WHAT YOU WILL DO: Copy each line from the records below in which the word "Given" is found.

RECORD EXCERPTS:
═══

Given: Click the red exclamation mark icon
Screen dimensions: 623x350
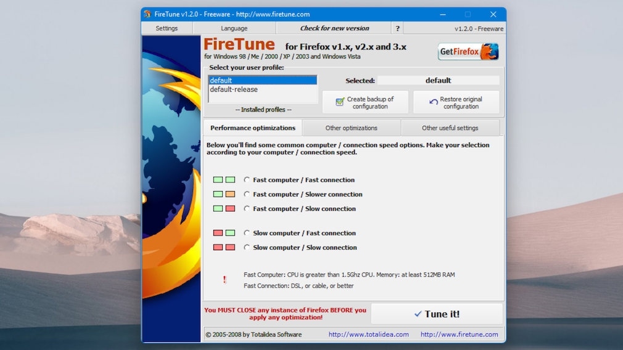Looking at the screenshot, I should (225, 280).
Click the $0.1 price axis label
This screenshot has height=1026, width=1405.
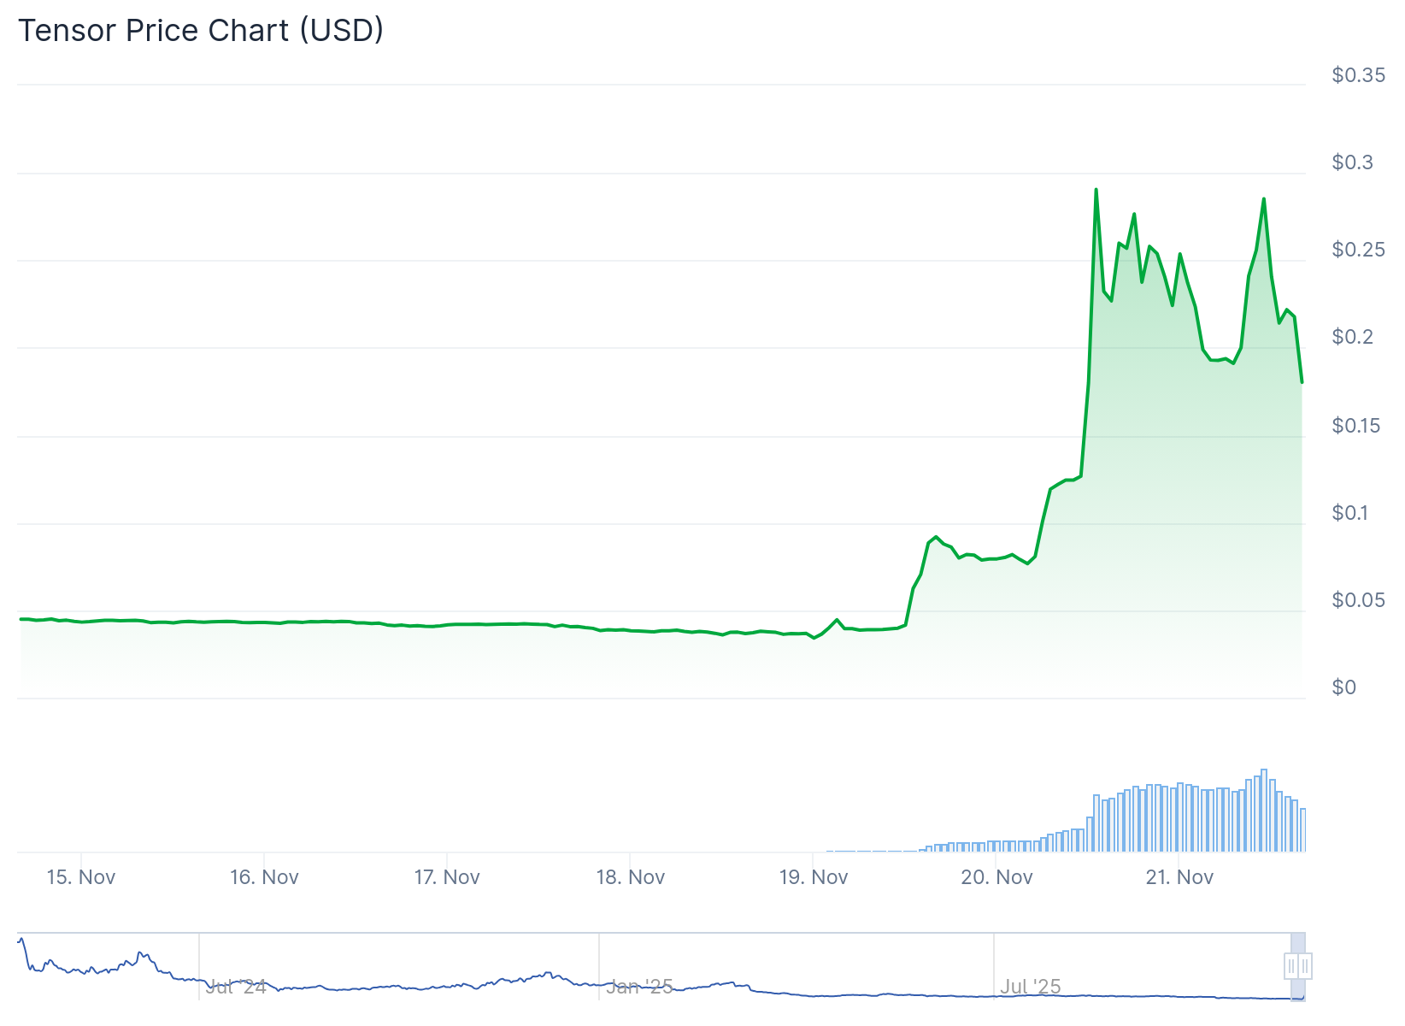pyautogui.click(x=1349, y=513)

═══

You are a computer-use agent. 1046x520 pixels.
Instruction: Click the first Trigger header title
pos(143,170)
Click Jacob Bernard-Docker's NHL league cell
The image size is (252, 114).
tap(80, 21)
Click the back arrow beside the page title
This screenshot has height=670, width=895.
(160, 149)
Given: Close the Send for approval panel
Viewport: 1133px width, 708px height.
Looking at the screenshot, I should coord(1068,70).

═══

WRITTEN SOLUTION:
Given: Click the red exclamation mark icon
Given: Close the Send for approval panel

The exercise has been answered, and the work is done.